Poise, polish and passion: Regina Spektor live in Manchester
“I feel like I’ve already gone through the stages of grief pretty quickly. I’m not at fucking acceptance yet, though.”
We all know what Regina Spektor’s making reference to and it’s not really worth dwelling on. Not when the room’s as full of love and good intentions as it is tonight (10 November). Credit should go first of all to this capacity Manchester crowd, rapt in their undivided attention whilst Spektor and her band are playing and rambunctiously effusive in their praise in between. She seems genuinely moved, even if, as she informs the audience early on, “I feel as if I’m singing with a sock in my mouth. I burned myself drinking Earl Grey.”

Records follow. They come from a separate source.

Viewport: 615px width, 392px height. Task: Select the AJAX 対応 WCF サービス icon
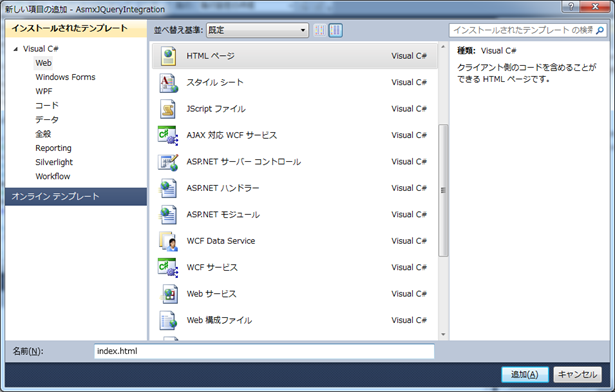168,135
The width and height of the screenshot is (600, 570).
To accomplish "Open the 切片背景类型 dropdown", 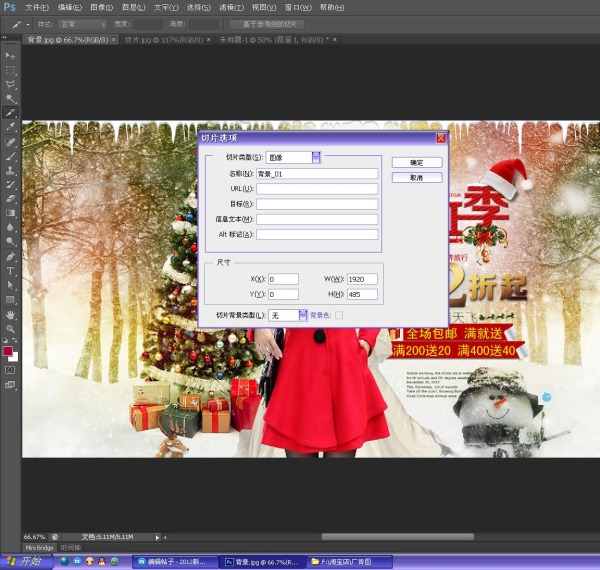I will tap(303, 315).
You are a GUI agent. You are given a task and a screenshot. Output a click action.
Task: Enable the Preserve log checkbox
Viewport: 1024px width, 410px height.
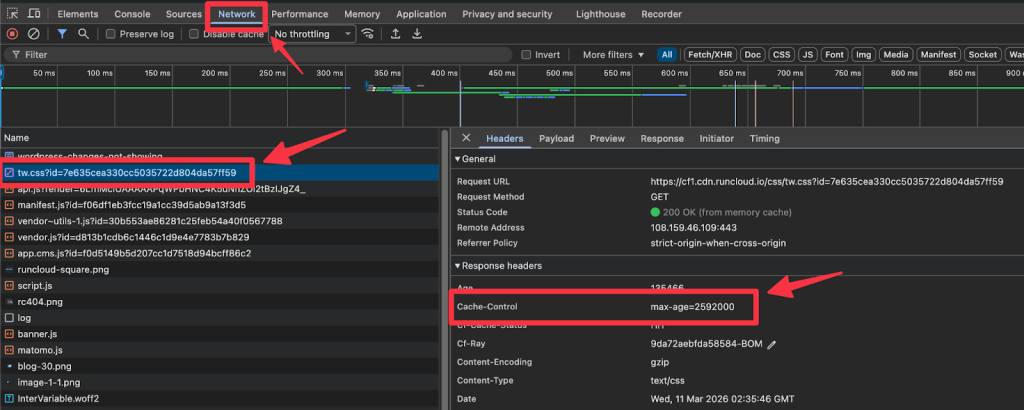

There was once a time when Spektor would adorn the covers of her albums swigging beer and looking decidedly less than demure and anybody concerned that she has now retreated into subdued, tea-sipping territory will be relieved to know that she burns with a passionate intensity throughout tonight’s show. She’s a peculiar songwriter, given to sharp polish one minute - the straightforward but shimmering likes of “Grand Hotel” and “Obsolete” being cases in point - and happy to indulge experimental whims the next, leading to the almost rap that is “Small Bill$” or an electropop ditty in the form of “Bleeding Heart”.
That all of the aforementioned tracks are plucked from her latest LP, September’s Remember Us to Life, speaks to the ongoing diversity of her output, and that’s something that appears mirrored across her back catalogue in the composition of tonight’s setlist. Spektor spends most of the show at her piano, an instrument she possesses a virtousic mastery of, and yet she covers an awful lot of thematic and sonic ground; “Après Moi” collapses into a furious outro that co-opts Boris Pasternak’s “Black Spring”, “Fidelity” features one of the best-ever musical uses of the glottal stop and both “Death of a Politician” and the scything anti-inequality anthem “The Trapper and the Furrier” speak to Spektor’s socially conscious side - “I hope both of those songs are irrelevant one day.”
She has, in recent years, tended to play the Apollo when she's visited Manchester, a theatre considerably larger than tonight's setting of the Albert Hall. She’s also the sort of artist, owing to the widespread use of her songs in films and on television, who might normally be a knocking bet to attract the kind of casual crowd that's happy to pay attention to the big hitters and not a great deal else. In that respect, the small step down to a more intimate room feels like a masterstroke; the reaction for old favourites “Us” and “Samson”, as well as Orange Is the New Black theme “You’ve Got Time”, is a little noisier than for the rest of the set, but it’s hard to doubt that everybody’s here tonight for the most pure of reasons. They love this woman's songwriting, a Russian immigrant to the United States, moved there by parents who felt she’d have a better chance of making a success of her artistic endeavours away from the oppressive regime she was born into. Tonight, of all nights, that feels like a comfort - a triumph, even.